Protein–ligand interaction detection without disturbances (e.g., surface immobilization, fluorescent labeling, and crystallization) presents a key question in protein chemistry and drug discovery. The emergent technology of transient induced molecular electronic spectroscopy (TIMES), which incorporates a unique design of microfluidic platform and integrated sensing electrodes, is designed to operate in a label-free and immobilization-free manner to provide crucial information for protein–ligand interactions in relevant physiological conditions. Through experiments and theoretical simulations, we demonstrate that the TIMES technique actually detects protein–ligand binding through signals generated by surface electric polarization. The accuracy and sensitivity of experiments were demonstrated by precise measurements of dissociation constant of lysozyme and N-acetyl-d-glucosamine (NAG) ligand and its trimer, NAG3. Computational fluid dynamics (CFD) computation is performed to demonstrate that the surface’s electric polarization signal originates from the induced image charges during the transition state of surface mass transport, which is governed by the overall effects of protein concentration, hydraulic forces, and surface fouling due to protein adsorption.

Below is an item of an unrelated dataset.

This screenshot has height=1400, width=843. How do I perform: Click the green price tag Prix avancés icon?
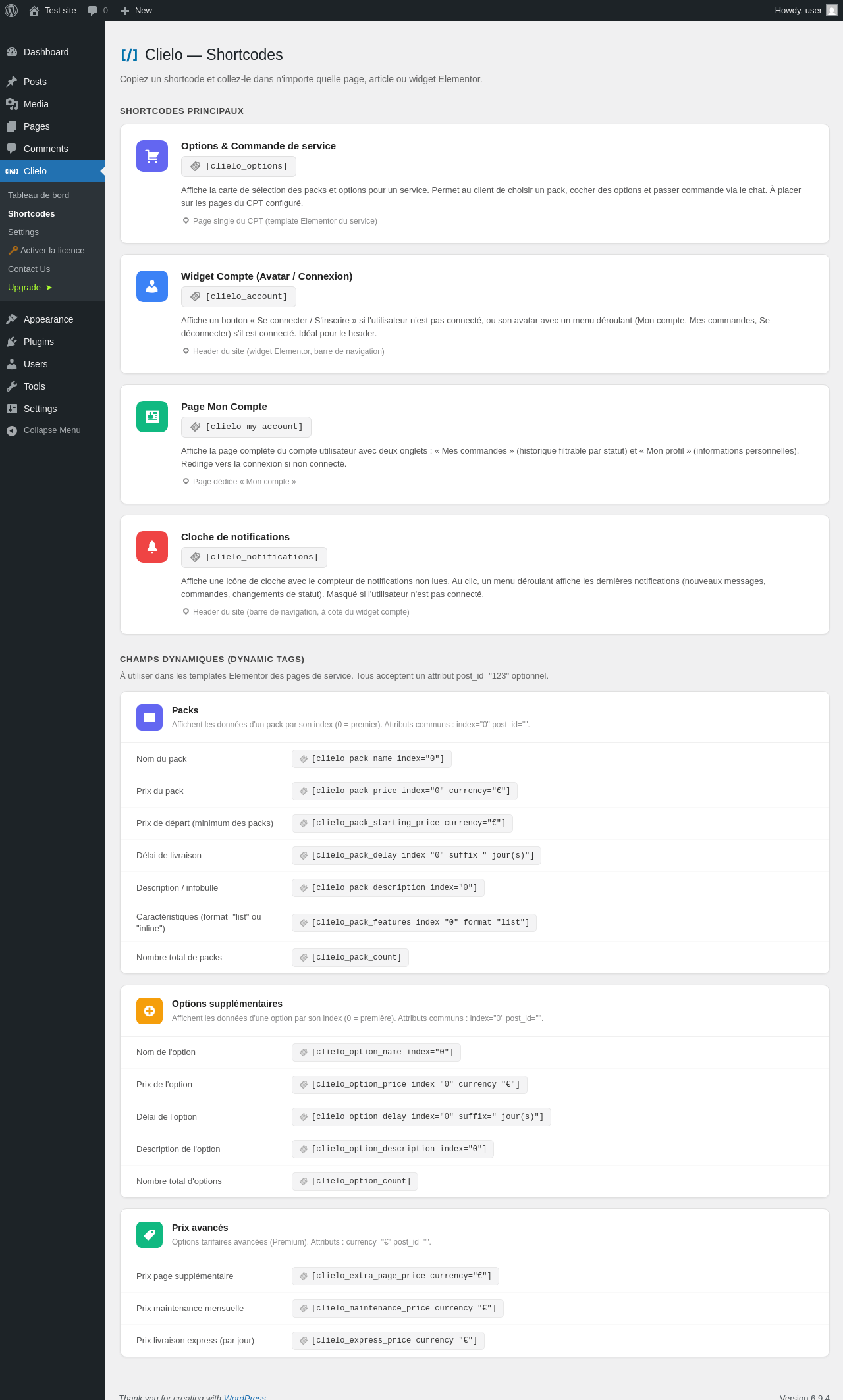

Hybrid atomistic molecular dynamics (MD) simulations and free energy computation show that ligand binding affects lysozyme structure and stability, producing different adsorption orientation and surface polarization to give the characteristic TIMES signals. Although the current work is focused on protein–ligand interactions, the TIMES method is a general technique that can be applied to study signals from reactions between many kinds of molecules.